Telesat’s Lightspeed constellation will comprise a fleet of 298 satellites for a combined capacity of 15 Tbps. Thales Alenia Space is contracted to build the satellites, but supply chain issues have pushed back the constellation’s planned roll-out date.

Dalvi told SN the company expects to get regulatory clearances in Canada this year to build its first landing station in the country. Discussions about setting up landing stations elsewhere are in the works and at “different stages for different countries,” he said, adding that there will be “some in Europe and in Australia” because Telesat needs sites in northerly and southerly latitudes to support initial launches. The agreement includes the option to deploy more than 30 landing stations if demand calls for it.

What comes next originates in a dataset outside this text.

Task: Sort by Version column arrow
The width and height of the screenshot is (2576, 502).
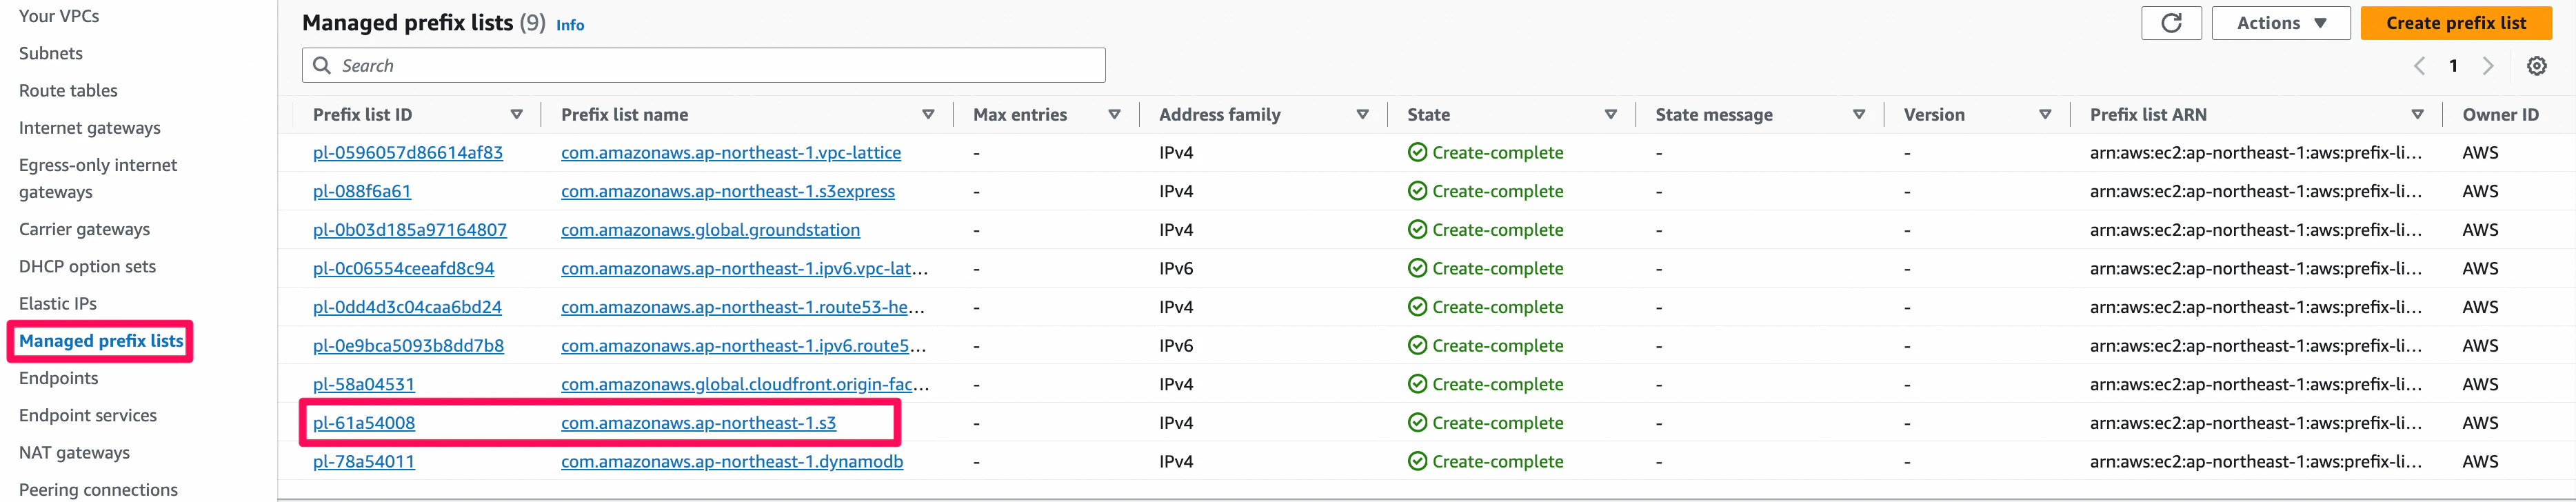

“I am extremely proud that we have been selected by Telesat for this critical element of Telesat Lightspeed”, said Leif Ottosson, CEO at Cobham SATCOM. “In combining our extensive heritage in tracking technologies and experience developing antenna systems for multiple non-geostationary satellite systems, we are excited by the opportunity to install our TRACKER terminals across the global Landing Station network, and to help enable Telesat’s next-generation services for commercial, defense, and government customers worldwide.”

Telesat became a publicly-listed company in November 2021, partly in an effort to secure funding in order to complete the new constellation.

Cobham SATCOM built the landing station for testing the Telesat Phase 1 prototype that was launched in January 2018.

Telesat said its telecom, enterprise, maritime, and aviation customer terminals will connect to the Telesat Lightspeed satellites that carry the user traffic through the mesh space network to Cobham landing stations deployed around the world. The Landing Stations will connect user traffic to Points-of-Presences for telecom networks, Internet, and cloud services, and will support private interconnection for customer networks.